In the AOM ears, middle ear pressure in the intact bulla was measured by using a multiple-frequency tympanometer at frequency of 1 kHz (Maico MI 24, Maico Diagnostics, Eden Prairie, MN, USA) before vibration measurement. Then, measurement of TM vibration was performed in three stages of the experiment: AOM-1, intact bulla containing middle ear pressure and effusion; AOM-2, pressure released from the middle ear; and AOM-3, effusion drained from the middle ear. Figure 1 shows the surgical preparation in these three stages from one AOM ear of guinea pig. Figure 1A displays the lateral view of intact bulla for AOM-1 experiment. The sound delivery tube was placed on the bony canal wall and the movement of the TM at the umbo was measured.

FIG. 1.

FIG. 1

Surgical approaches of the three experimental stages in AOM ear: A AOM-1, intact bulla; B AOM-2, middle ear pressure released from the hole in the bulla; C AOM-3, middle ear effusion drained from the opening in the bulla.

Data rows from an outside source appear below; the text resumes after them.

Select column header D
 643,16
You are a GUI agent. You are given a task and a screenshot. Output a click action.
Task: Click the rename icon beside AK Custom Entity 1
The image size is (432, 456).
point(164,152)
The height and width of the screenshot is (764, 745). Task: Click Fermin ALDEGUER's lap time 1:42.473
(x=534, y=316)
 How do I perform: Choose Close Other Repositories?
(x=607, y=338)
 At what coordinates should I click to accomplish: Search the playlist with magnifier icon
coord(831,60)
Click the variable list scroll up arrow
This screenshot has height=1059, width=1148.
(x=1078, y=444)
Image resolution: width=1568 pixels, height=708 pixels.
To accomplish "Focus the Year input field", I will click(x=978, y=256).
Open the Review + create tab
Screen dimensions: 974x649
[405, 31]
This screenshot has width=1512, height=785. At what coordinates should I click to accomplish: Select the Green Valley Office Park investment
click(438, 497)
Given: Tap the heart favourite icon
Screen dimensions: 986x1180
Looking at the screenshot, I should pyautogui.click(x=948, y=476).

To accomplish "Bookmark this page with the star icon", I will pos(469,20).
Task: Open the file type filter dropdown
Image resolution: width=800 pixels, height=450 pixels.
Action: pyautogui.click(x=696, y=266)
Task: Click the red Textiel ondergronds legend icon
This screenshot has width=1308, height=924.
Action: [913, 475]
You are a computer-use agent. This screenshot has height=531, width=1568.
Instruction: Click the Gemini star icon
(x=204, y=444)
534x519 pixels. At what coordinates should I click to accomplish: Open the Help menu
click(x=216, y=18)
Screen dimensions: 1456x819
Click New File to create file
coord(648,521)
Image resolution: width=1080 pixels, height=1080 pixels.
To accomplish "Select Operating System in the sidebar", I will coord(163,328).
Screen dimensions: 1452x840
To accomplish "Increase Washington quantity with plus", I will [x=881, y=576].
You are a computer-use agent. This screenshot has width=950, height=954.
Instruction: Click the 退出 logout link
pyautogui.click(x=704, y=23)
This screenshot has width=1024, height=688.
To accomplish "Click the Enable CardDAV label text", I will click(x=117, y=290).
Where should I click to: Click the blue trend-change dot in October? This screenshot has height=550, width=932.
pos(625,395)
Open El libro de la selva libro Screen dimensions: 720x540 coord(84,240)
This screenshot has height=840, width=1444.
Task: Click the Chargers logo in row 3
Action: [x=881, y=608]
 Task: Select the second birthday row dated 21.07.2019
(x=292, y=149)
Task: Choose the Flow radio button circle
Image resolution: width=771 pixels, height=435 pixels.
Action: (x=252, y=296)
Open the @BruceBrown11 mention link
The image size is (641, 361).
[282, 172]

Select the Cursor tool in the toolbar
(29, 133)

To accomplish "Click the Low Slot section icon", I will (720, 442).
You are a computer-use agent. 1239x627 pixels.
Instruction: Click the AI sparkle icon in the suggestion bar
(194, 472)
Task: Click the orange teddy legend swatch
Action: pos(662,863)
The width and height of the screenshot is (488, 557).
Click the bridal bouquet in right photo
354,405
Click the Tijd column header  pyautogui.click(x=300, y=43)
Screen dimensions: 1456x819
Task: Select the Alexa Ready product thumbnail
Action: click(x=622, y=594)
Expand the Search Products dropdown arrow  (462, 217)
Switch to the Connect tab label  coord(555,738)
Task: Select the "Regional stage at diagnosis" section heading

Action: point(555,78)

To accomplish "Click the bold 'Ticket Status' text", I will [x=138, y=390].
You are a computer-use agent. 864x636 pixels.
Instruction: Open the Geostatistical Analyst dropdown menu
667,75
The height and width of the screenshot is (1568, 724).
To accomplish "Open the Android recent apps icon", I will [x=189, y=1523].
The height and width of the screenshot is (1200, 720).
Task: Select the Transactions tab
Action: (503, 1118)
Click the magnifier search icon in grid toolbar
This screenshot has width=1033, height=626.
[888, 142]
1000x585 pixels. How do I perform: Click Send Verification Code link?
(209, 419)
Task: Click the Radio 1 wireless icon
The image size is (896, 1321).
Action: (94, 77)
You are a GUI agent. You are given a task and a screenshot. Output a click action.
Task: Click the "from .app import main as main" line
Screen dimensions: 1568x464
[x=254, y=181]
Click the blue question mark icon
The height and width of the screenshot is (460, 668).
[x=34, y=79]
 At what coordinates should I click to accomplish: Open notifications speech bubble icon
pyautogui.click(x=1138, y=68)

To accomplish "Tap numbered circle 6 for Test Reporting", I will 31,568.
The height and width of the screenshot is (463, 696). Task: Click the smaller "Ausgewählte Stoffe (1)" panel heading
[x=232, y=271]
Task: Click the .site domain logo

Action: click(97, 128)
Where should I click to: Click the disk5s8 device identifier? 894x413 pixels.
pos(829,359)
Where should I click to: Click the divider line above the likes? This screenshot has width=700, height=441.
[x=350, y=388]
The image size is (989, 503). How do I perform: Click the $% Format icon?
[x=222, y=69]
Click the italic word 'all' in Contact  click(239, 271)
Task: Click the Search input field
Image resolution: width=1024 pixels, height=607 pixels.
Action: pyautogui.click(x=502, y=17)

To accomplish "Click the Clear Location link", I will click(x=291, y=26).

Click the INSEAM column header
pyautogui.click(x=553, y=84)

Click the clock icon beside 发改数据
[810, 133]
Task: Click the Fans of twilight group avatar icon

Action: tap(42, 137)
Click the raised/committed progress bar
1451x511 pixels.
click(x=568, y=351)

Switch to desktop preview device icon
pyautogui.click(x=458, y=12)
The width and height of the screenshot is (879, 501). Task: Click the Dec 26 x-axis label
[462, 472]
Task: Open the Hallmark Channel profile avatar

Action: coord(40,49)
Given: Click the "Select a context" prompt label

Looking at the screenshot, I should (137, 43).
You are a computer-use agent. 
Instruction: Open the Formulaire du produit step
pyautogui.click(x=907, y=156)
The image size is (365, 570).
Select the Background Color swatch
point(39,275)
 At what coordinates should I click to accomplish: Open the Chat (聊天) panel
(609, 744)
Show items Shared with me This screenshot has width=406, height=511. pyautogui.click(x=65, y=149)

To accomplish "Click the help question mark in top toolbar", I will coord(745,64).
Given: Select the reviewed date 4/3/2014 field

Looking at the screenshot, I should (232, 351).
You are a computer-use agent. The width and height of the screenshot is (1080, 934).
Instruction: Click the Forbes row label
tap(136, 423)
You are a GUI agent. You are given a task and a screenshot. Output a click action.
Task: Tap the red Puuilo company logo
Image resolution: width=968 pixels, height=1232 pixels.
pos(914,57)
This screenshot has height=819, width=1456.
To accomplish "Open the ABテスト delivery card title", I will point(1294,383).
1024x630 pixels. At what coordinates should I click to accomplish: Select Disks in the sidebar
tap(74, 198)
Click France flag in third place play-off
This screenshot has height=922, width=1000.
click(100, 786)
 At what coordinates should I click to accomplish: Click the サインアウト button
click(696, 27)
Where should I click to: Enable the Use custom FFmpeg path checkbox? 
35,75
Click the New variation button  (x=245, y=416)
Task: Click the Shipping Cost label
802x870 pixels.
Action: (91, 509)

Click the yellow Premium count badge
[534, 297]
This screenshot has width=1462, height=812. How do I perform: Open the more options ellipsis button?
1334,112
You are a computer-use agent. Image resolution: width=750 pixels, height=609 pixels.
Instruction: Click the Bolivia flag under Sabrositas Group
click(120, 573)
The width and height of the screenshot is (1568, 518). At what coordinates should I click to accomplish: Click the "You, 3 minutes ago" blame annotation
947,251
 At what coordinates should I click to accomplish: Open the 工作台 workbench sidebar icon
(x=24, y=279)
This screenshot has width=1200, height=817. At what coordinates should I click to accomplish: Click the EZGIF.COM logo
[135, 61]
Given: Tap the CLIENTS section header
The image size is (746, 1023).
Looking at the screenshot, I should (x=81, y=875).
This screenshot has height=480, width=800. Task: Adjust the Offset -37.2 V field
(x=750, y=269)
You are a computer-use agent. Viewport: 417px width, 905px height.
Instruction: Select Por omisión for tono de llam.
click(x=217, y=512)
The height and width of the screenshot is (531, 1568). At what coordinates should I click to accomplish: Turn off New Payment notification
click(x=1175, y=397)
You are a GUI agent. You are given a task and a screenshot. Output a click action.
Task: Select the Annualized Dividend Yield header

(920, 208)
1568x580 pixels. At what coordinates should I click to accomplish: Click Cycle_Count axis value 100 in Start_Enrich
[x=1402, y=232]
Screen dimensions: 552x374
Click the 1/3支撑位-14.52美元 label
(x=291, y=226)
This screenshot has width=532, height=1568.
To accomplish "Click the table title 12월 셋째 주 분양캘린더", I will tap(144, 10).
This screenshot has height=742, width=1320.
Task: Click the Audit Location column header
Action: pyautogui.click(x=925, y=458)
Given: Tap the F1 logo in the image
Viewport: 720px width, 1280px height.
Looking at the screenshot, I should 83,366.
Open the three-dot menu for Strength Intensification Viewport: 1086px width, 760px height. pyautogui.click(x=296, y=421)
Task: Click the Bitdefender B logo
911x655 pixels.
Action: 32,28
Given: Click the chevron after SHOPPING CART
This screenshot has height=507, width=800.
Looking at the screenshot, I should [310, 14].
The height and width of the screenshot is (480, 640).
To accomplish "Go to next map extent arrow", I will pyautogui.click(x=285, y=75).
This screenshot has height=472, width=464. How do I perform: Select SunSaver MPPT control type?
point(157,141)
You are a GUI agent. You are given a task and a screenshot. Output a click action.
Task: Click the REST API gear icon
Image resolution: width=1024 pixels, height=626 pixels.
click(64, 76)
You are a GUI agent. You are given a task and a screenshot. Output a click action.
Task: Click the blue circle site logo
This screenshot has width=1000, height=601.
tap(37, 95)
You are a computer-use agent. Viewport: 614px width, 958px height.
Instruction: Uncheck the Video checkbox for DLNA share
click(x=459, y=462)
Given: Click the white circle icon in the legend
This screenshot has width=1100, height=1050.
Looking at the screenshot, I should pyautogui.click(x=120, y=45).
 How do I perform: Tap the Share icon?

Upon completion of the vibration measurement in AOM-1, the posterior bony wall of the bulla was exposed and a hole of 1 mm diameter was drilled at about 3–4 mm from the ear canal on the posterior–superior area of the bulla to release the middle ear pressure as shown in Figure 1B. The AOM-2 experimental stage of measuring the TM movement at the umbo was then conducted, and the small hole was sealed using dental cement (PD-135, Pac-Dent, CA, USA) before the measurement. The possibility of middle ear pressure buildup due to anesthesia is addressed at the end of this section. After the completion of the vibration measurement in AOM-2, the hole was opened and enlarged to about 3 mm in diameter as shown in Figure 1C. A tube made of silicone (1 mm of outer diameter) was inserted deeply into the middle ear cavity through the hole. The other end of the tube was connected to a 1-cc syringe. The middle ear effusion was then aspirated manually from the cavity into the syringe. The aspiration usually started at the anterior–inferior portion of the cavity and ended at the posterior–inferior. During the draining process, the middle ear cavity was inspected frequently under a microscope through the opening of the bulla until almost no fluid remained in the tympanic cavity. The amount of the effusion in each AOM ear was recorded.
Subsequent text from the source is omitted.